Understanding Durbin-Watson Test in R

Last Updated : 9 Dec, 2025

The Durbin-Watson test is a statistical test used to detect the presence of autocorrelation (serial correlation) in the residuals of a regression analysis. Autocorrelation occurs when the residuals (errors) are not independent of each other, which violates one of the key assumptions of linear regression. Specifically, the test helps determine if there is a relationship between the errors over time or across observations.

Before diving into the application of the Durbin-Watson test, it is important to understand the key concepts behind the test:

  • Residuals (Errors): In regression analysis, residuals represent the differences between the observed values and the predicted values by the model.
  • Autocorrelation: Autocorrelation refers to the correlation between residuals across observations. If residuals are positively autocorrelated, it means that the errors in one period are similar to the errors in the previous period, leading to potential biases in the model.
  • Null Hypothesis: The null hypothesis for the Durbin-Watson test is that there is no autocorrelation in the residuals

The Durbin-Watson test statistic is computed using the following formula:

DW = \frac{\sum_{i=2}^{n} (e_i - e_{i-1})^2}{\sum_{i=1}^{n} e_i^2}

Where:

  • ei represents the residuals.
  • n is the number of observations.

The test compares the residuals from time t and t-1, determining whether there is a systematic pattern between consecutive residuals. In R, you can easily perform the Durbin-Watson test using the dwtest() function from the lmtest package.

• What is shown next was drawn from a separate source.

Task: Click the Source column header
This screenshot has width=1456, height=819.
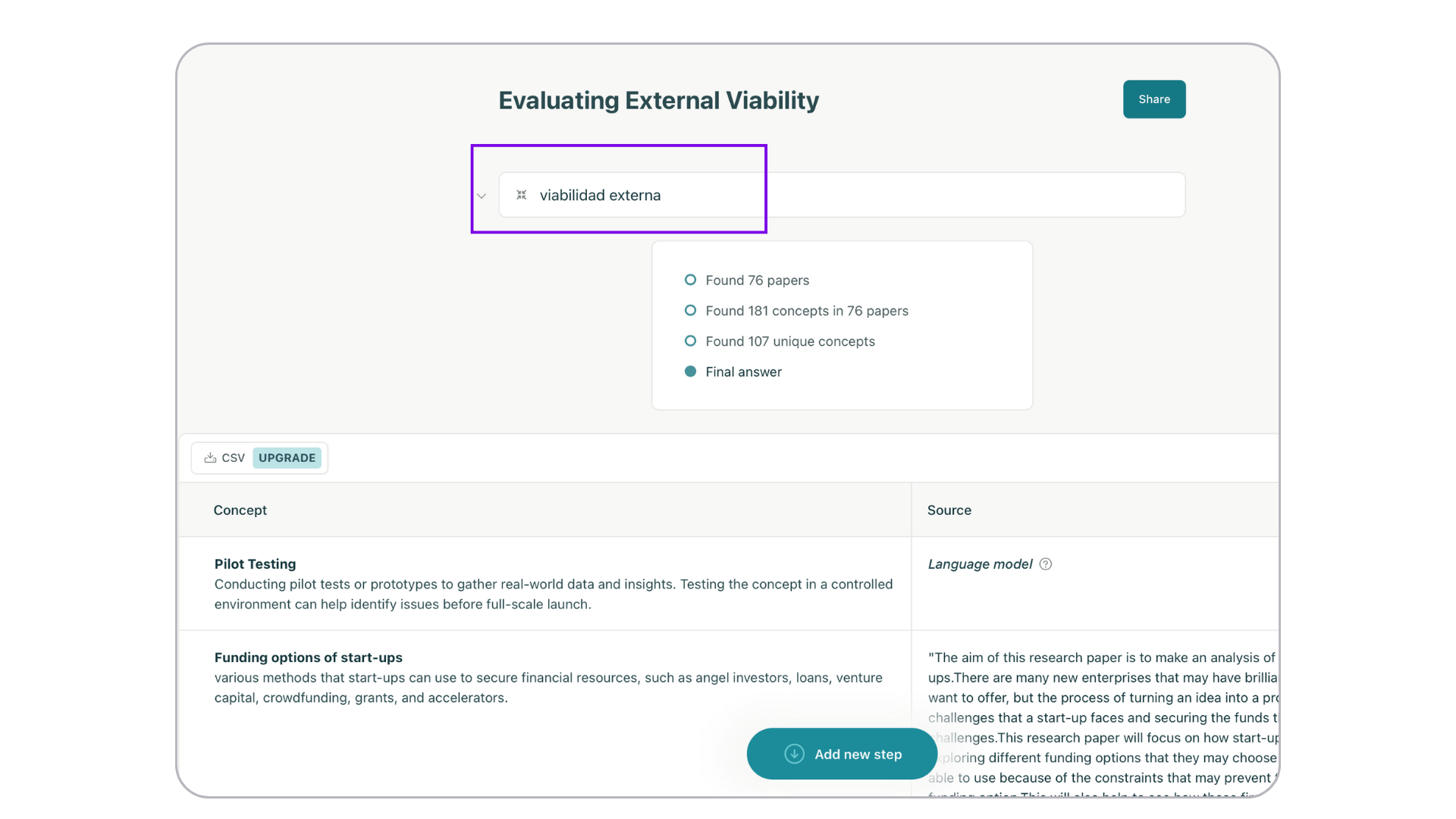Action: 949,510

Step 1: Install and Load the Necessary Libraries

If you haven't installed the lmtest package, you can do so using the following command:

R
install.packages("lmtest")

# Load required packages
library(lmtest)

Step 2: Fit a Linear Regression Model

To perform the Durbin-Watson test, we need to first fit a linear regression model. Let's use a simple dataset to fit a regression model:

R
# Load the built-in dataset 'mtcars'
data(mtcars)

# Fit a linear regression model
model <- lm(mpg ~ wt + hp, data = mtcars)

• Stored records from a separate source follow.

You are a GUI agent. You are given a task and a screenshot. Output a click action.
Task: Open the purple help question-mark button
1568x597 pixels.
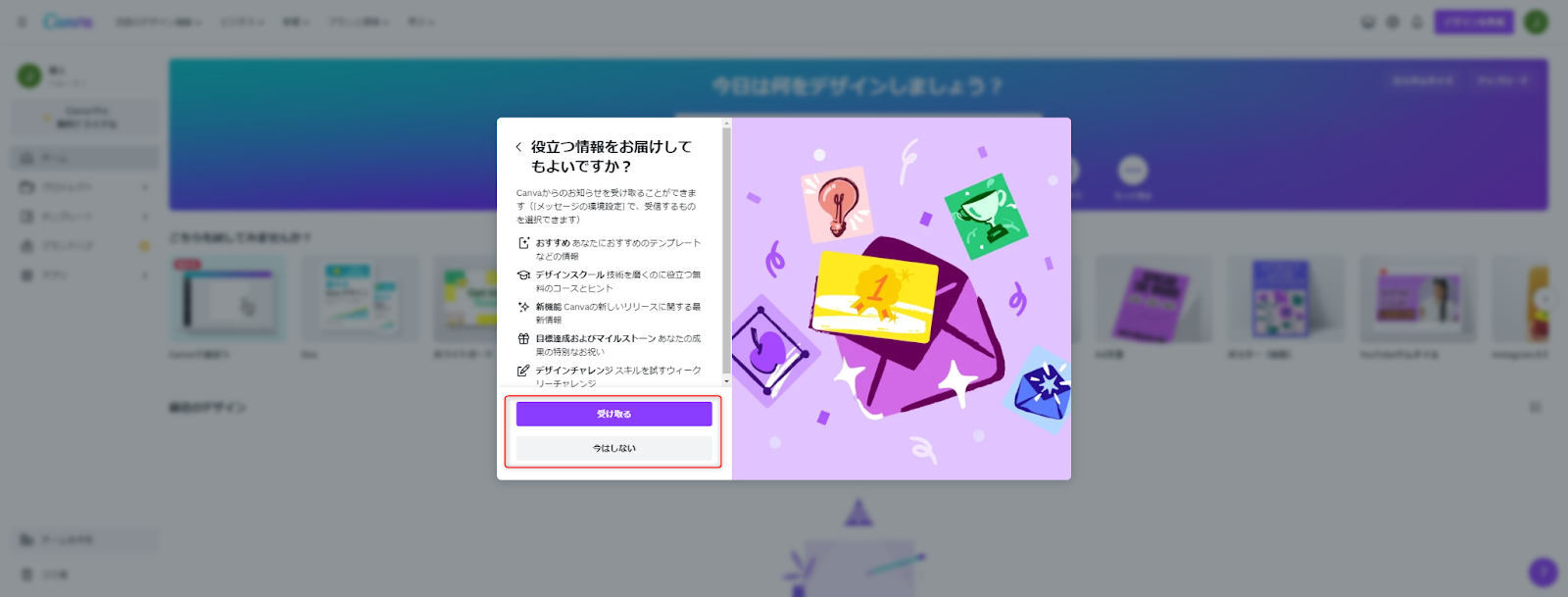click(1544, 572)
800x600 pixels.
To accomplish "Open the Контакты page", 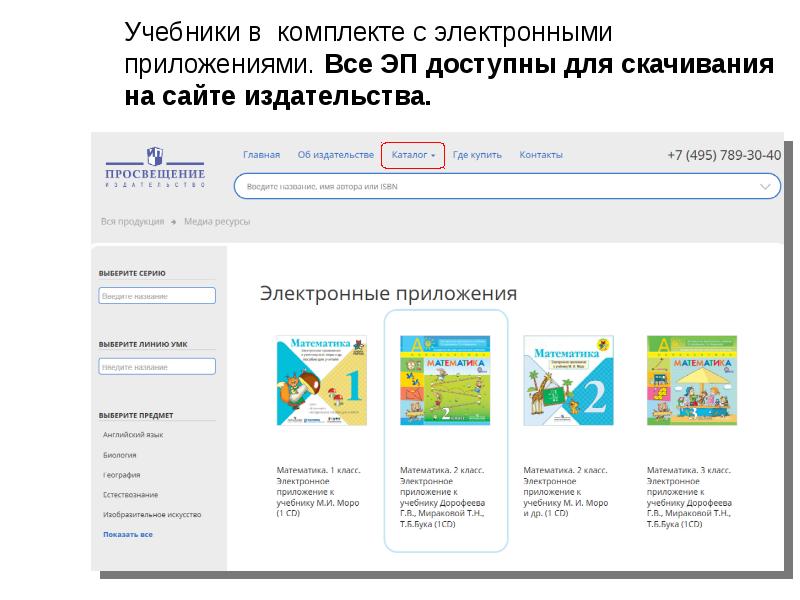I will [x=541, y=155].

In this example, we are modeling the relationship between mpg (miles per gallon) and the independent variables wt (weight of the car) and hp (horsepower).

Step 3: Perform the Durbin-Watson Test

With the linear regression model fitted, we can now apply the Durbin-Watson test to check for autocorrelation in the residuals:

R
dw_test <- dwtest(model)

print(dw_test)

Output:

Durbin-Watson test

data: model
DW = 1.3624, p-value = 0.02061
alternative hypothesis: true autocorrelation is greater than 0

Interpretation

  • Durbin-Watson statistic (DW = 1.3624): Since DW < 2, it indicates positive autocorrelation in the residuals.
  • p-value (0.02061): As the p-value is below 0.05, we reject the null hypothesis.
    This confirms that positive autocorrelation is statistically significant.
  • Alternative hypothesis: The test checks whether the residuals show positive autocorrelation

The DW value (1.3624) and the p-value (0.02061) together show significant positive autocorrelation in the model’s residuals.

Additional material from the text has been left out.